Canned: Aufstieg und Fall des Verbrauchervertrauens in die amerikanische Lebensmittelindustrie

Die amerikanische Lebensmittelversorgung hat eine Revolution durchlaufen und sich von einem System, das auf frischen, lokal angebauten Waren basiert, zu einem System entwickelt, das von verpackten Lebensmitteln dominiert wird. Wie ist es dazu gekommen?

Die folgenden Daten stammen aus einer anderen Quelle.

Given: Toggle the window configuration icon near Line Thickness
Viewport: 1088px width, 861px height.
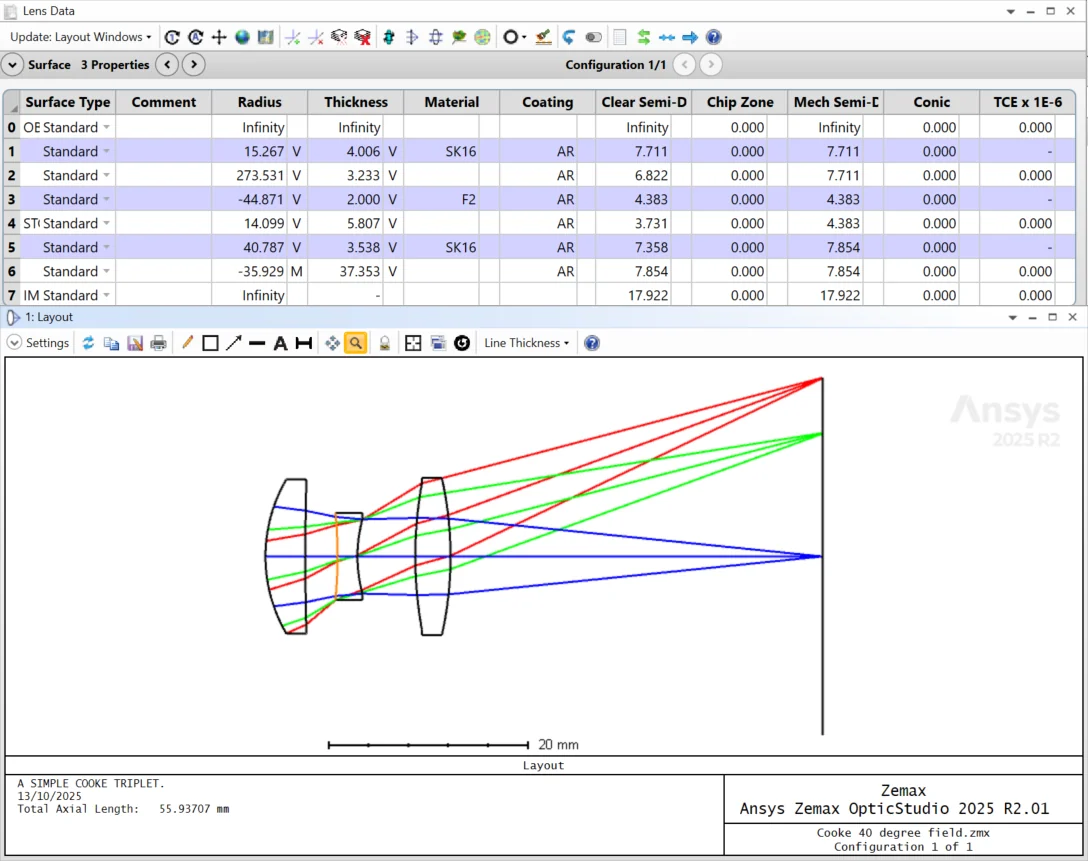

Wie haben wir gelernt, darauf zu vertrauen, dass Lebensmittel, die in einer undurchsichtigen Dose aufbewahrt werden, sicher und wünschenswert zu essen sind?

Kaufen

Ein zentrales Problem, mit dem sich die Dosen befassten, war der Verderb. Obwohl der Konservierungsprozess vorhandene Bakterien abtötete und eine Vakuumversiegelung herstellte, um das Eindringen weiterer Bakterien zu verhindern, war die Methode nicht immer kinderleicht. Wenn die Temperatur des Wasserbades zu niedrig war oder es ungleichmäßig kochte oder der Druck nicht ausreichte oder die Dosen nicht lange genug verarbeitet wurden oder die Dichtungen schwach waren - oder wenn ein anderer Fehler im Prozess auftrat -, war der Verderb könnte passieren. Canners investierte daher in die Überwachung der Bakteriologie und der öffentlichen Gesundheit. Mit der Akzeptanz der Keimtheorie im späten 19. Jahrhundert nahmen die Dosen das neue Bewusstsein für das mikrobielle Leben an, das solch übergroße Verwüstungen anrichten könnte, und sahen es als Schlüssel zur Lösung ihrer Verderbnisprobleme an. Ab den 1890er Jahren förderte die Industrie wissenschaftliche Arbeiten zur Bekämpfung der bakteriellen Kontamination. Es dauerte nicht lange, bis die Konservenhändler das Gefühl hatten, die Kontrolle über diesen mikroskopisch kleinen Gegner erlangt zu haben.

Der Verderb der meisten Konserven ist ziemlich offensichtlich - entweder die Dose selbst verformt sich oder ihr Inhalt ist sichtbar verderbt - und relativ harmlos, was möglicherweise zu Verdauungsstörungen oder leichten Krankheiten führt. Aber es gab eine seltene Art von Bakterien, die alles andere als harmlos war: Clostridium botulinum .

Dieses Bakterium produziert Botulinum, das tödlichste Gift, das der Menschheit bekannt ist und das weder durch das Sehen noch durch den Geruch oder Geschmack erkannt werden kann. Botulismus selbst führt nicht dazu, dass Dosen äußerlich deformiert, weder verbeult noch vorgewölbt werden. Diese äußeren Anzeichen deuten jedoch häufig auf einen unzureichenden Konservierungsprozess hin, der sowohl Botulismus als auch andere Arten von Bakterien hervorbringen kann, die sichtbarere Auswirkungen haben. Botulismus ist auch anaerob, was bedeutet, dass er in sauerstofffreien Umgebungen gedeiht, genau wie bei Konserven. Obwohl es selten vorkam, machte der Botulismus den Dosen Angst.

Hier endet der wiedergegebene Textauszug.